Minny, Aibileen's best friend, is the third narrator in the novel. She has been fired and falsely accused of stealing by the daughter of her last employer and is only hired by a woman who is so new and so far beyond the pale of polite society than she has no idea of Minny's reputation. Minny comes to be oddly protective of her seemingly indolent mistress, Celia. She tries to maintain a "proper" distance, foiled at every turn because Celia, of poor white stock who has unwittingly married into the upper crust, has no concept of where those boundaries are and is starved for kindness and friendship. Minny becomes the second maid willing to help Skeeter with her book, despite the fraught times and danger of being identified as having contributed to this rather damning piece of writing.

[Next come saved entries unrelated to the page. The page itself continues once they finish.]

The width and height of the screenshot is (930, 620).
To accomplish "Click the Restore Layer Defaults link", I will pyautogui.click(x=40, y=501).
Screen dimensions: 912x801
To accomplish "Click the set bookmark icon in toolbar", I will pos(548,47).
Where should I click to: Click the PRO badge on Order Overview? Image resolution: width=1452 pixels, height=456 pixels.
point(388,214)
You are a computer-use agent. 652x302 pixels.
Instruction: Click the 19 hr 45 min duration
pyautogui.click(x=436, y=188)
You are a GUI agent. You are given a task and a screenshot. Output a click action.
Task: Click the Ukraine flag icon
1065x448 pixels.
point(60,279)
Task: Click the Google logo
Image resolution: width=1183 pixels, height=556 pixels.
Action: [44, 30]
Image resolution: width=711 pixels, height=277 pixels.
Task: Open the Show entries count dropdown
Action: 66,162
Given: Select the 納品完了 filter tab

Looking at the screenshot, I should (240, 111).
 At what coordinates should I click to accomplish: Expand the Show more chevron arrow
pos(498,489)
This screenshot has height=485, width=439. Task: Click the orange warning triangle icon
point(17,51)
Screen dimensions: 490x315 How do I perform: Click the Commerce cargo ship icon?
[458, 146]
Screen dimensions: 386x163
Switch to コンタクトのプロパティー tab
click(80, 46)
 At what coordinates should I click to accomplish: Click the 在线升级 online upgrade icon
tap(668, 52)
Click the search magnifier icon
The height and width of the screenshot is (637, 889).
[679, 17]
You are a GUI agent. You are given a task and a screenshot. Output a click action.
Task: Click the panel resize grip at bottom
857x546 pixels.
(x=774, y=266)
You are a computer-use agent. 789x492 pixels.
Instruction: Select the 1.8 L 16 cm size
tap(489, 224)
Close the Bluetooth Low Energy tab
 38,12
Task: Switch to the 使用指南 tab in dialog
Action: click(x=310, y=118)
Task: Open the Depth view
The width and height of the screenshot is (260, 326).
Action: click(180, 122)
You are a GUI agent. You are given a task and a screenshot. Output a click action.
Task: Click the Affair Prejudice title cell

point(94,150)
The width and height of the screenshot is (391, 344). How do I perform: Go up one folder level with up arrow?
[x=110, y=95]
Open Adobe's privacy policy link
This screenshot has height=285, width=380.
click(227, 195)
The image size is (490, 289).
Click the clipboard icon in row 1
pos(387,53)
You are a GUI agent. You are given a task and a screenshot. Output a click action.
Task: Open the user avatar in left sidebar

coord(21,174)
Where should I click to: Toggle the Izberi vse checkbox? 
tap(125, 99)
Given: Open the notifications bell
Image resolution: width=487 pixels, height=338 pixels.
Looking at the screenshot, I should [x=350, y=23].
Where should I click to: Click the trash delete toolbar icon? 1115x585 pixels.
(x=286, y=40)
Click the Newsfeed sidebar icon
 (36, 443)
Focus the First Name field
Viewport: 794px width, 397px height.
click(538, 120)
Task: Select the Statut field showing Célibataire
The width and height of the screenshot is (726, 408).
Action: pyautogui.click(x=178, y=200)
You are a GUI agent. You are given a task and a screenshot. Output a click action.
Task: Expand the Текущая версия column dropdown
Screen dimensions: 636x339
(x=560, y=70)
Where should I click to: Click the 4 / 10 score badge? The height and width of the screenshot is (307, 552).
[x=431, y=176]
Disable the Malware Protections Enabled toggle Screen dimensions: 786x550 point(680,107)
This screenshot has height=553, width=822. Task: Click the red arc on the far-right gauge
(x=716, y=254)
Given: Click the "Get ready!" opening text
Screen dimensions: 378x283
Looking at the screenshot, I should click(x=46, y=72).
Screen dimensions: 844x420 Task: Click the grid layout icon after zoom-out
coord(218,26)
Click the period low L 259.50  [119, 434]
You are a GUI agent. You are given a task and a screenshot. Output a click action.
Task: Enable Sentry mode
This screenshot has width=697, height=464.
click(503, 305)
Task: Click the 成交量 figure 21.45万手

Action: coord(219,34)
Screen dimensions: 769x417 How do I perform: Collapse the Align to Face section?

Stockett has created credible, very real characters here. They are sympathetic and yet flawed. None of them are too good to be true and none of them have the sorts of flaws that are really only assets in disguise. These could be real people in the 60's in Mississippi. The various plot threads wind together nicely, weaving around the main plot carefully. The tension builds as Skeeter's book forms and anxiety over whether she has done these women a disservice, laying them open to recognition increases as the pages turn. The black community too becomes more and more tightly wound as the narrative goes along and Stockett has done a great job showing that the greater civil rights movement, the murders, the disappearances and the injustices, is a cause of this as much as the incendiary book Skeeter is compiling with their compliance. The revelation of the book and the protections surrounding it are masterful and while the book's completion is not the end of the book, it certainly could be as the rest of the novel has a sort of epilogue feel to it. But even if it is an epilogue, Stockett wisely leaves some threads untied and the potential for disaster, so prevalent at the time, intact. This was certainly worth the buzz it earned last year, a quick, engrossing read, despite the length of the book. Book clubs whish haven't already done it will love it and have much to talk about. Lone readers will also devour it, taken back to a time in our recent past that we tend to want to forget. Stockett has brought not only the time but the everyday reality of it to the forefront of our memories again, for which we can only thank her.

Tuesday, January 5, 2010

Book Blogger Recommendation Challenge

I think many book bloggers get a lot of the books on their to be read lists from other bloggers. I know I certainly do. So the 2010 Book Blogger Recommendation Challenge seems a fitting way to pay tribute to that unceasing source of recommendations. Now, there is a list of 234 books culled from 33 blogs but for the challenge, you only need to commit to as few as 5 books (or as many as 20+). My own list looks like this:

1. The Hunger Games by Suzanne Collins
2. Sloppy Firsts by Megan McCafferty
3. A Fine Balance by Rohinton Mistry
4. Love, Rosie (aka Rosie Dunne) by Cecelia Ahern
5. The Adventures of Kavalier and Clay by Michael Chabon

And then there are the other books I have on my to be read shelves also on the list:

A River Runs Through It by Norman Maclean, Howl’s Moving Castle by Diana Wynne Jones, April & Oliver by Tess Callahan, Artemis Fowl by Eoin Colfer, Remember Me? By Sophie Kinsella, The Help by Kathryn Stockett, Venus Envy by Louise Bagshawe, Blue Latitude by Tony Horwitz, A Dirty Job by Christopher Moore, In Her Shoes by Jennifer Weiner

Good thing there's no penalty for switching things up with no warning!